### What to do:
Copy, word for word, the lines of the entries below between the one with "Image resolution: width=247, height=2576." and the one with "by genre (196, 1964)", inclusive, and leave out everything else.

### Input material:
○ ○ ○ ○

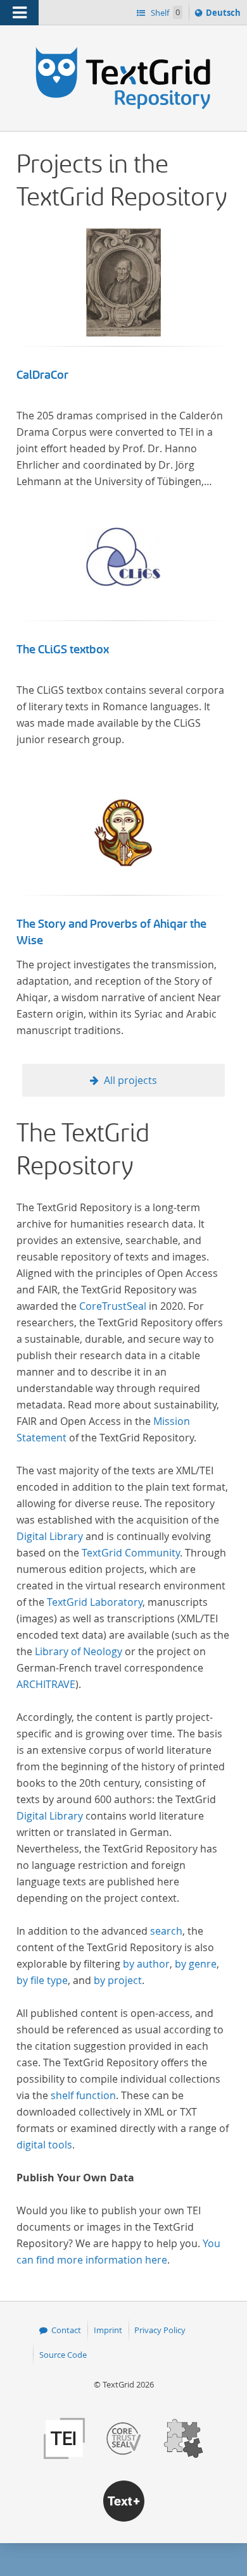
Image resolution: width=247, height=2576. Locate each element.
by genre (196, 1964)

○ ○ ○ ○

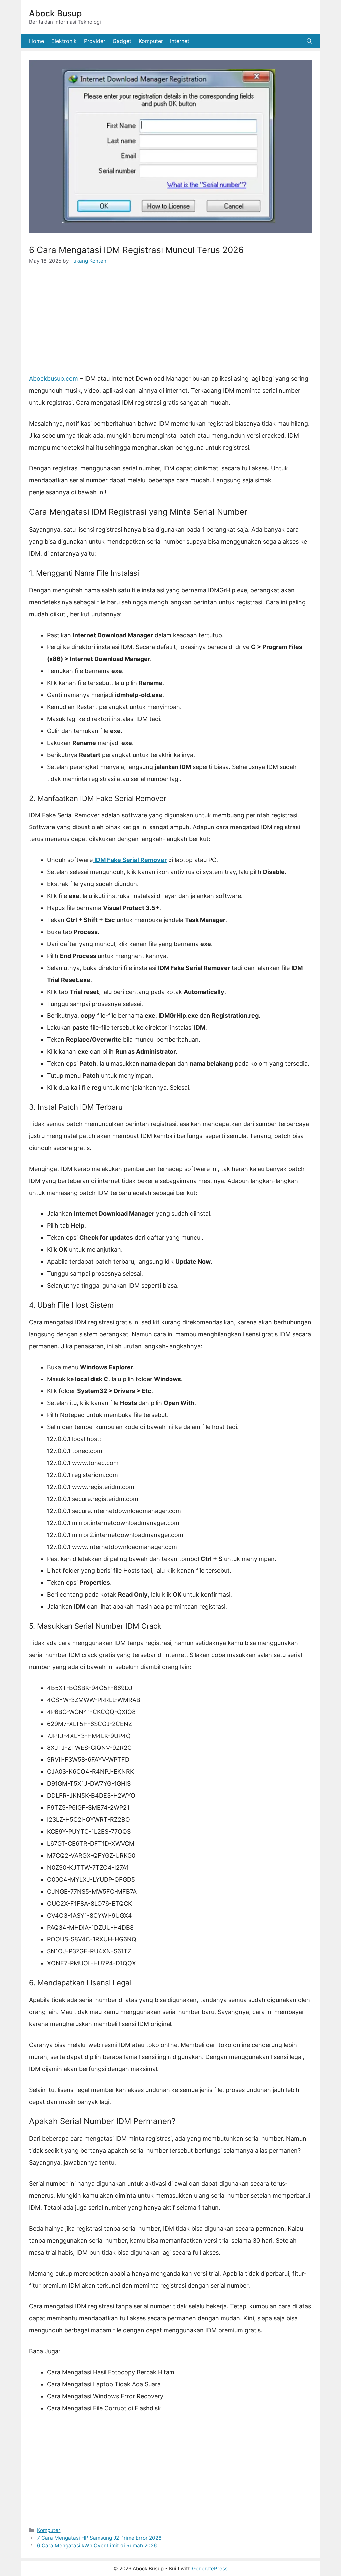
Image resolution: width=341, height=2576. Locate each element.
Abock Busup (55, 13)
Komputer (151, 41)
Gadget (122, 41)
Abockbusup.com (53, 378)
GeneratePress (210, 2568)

○ ○ ○ ○

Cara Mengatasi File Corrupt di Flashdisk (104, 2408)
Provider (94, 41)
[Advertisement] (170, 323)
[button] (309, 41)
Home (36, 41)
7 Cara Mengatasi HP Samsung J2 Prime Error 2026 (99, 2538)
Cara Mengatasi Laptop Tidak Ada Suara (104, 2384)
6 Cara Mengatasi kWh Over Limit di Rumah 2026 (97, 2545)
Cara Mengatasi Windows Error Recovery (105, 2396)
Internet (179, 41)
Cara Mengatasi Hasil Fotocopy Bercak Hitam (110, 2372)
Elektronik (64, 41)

○ ○ ○ ○

### Reply:
Image resolution: width=247, height=2576. Locate each element.
by genre (196, 1964)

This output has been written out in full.